--- THE DATA Enclosed Below ---

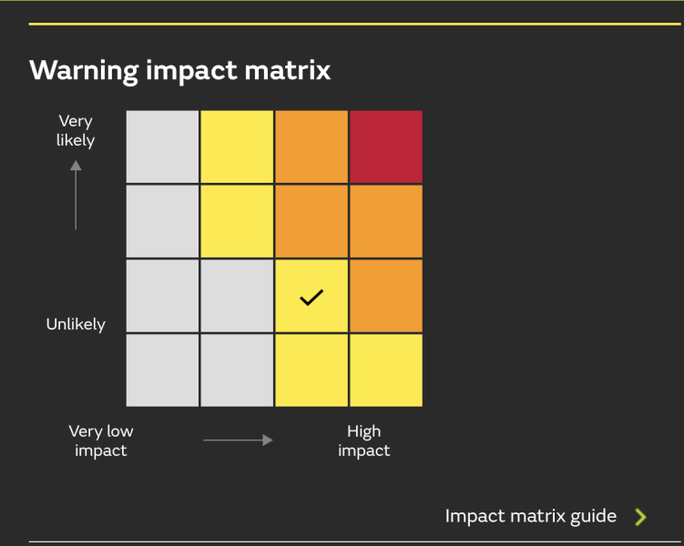This screenshot has height=546, width=684.
Task: Select the orange cell right of the checkmark
Action: [385, 296]
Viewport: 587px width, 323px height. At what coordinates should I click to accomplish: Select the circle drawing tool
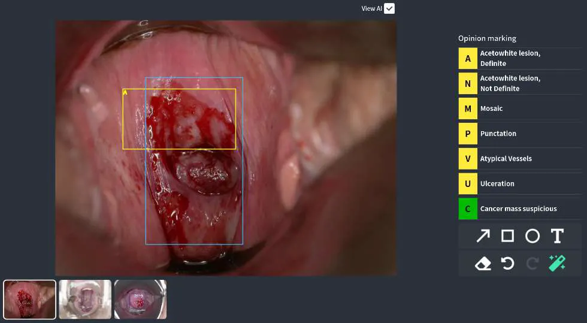(x=532, y=236)
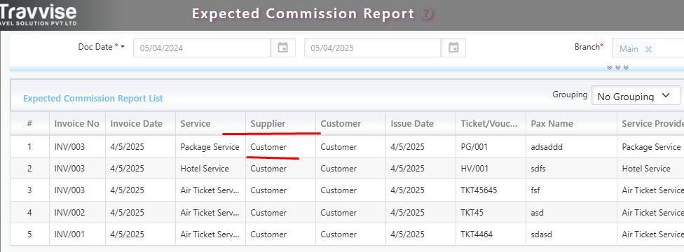This screenshot has height=252, width=684.
Task: Open the No Grouping dropdown
Action: pos(636,96)
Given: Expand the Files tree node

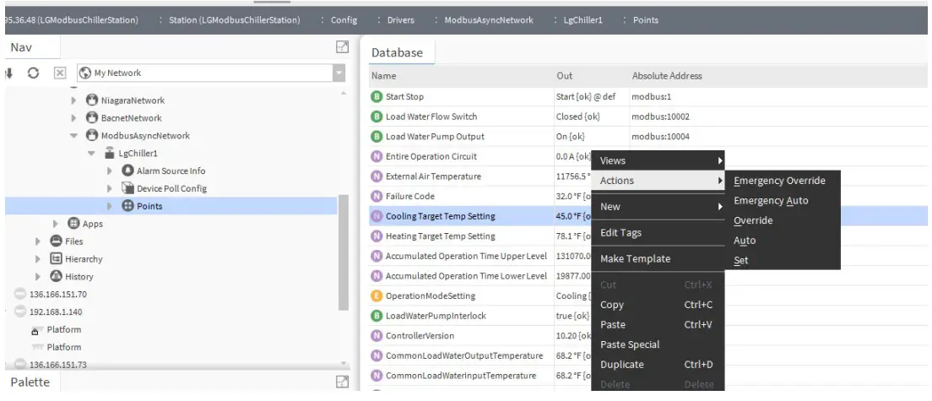Looking at the screenshot, I should click(37, 241).
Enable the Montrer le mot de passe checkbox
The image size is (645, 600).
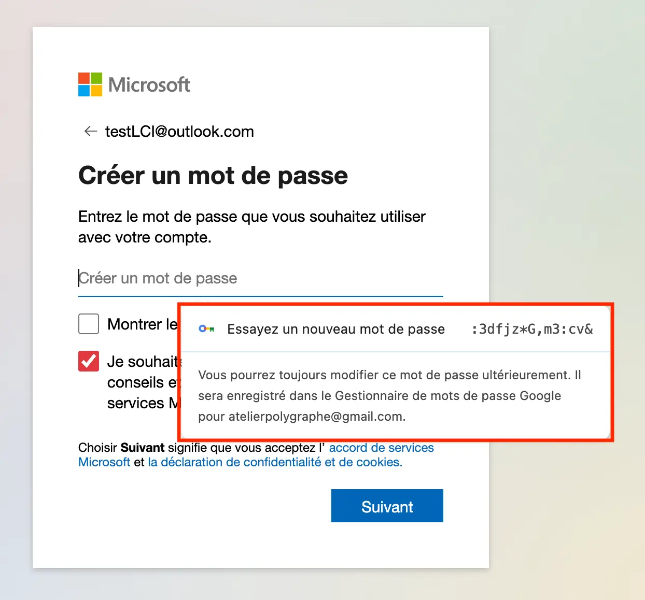pos(89,324)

--- End of Enclosed THE DATA ---

# [EXERCISE PROMPT]
Set down, exactly as written, each line from the one that contains "Viewport: 587px width, 323px" to the last line of the records, but none of the pictures.

# [YOUR RESPONSE]
Viewport: 587px width, 323px height. At what coordinates should I click to accomplish: Select the circle drawing tool
(x=532, y=236)
This screenshot has height=252, width=684.
Task: Open the No Grouping dropdown
Action: pos(636,96)
Given: Expand the Files tree node

Looking at the screenshot, I should click(37, 241).
Enable the Montrer le mot de passe checkbox
The image size is (645, 600).
pos(89,324)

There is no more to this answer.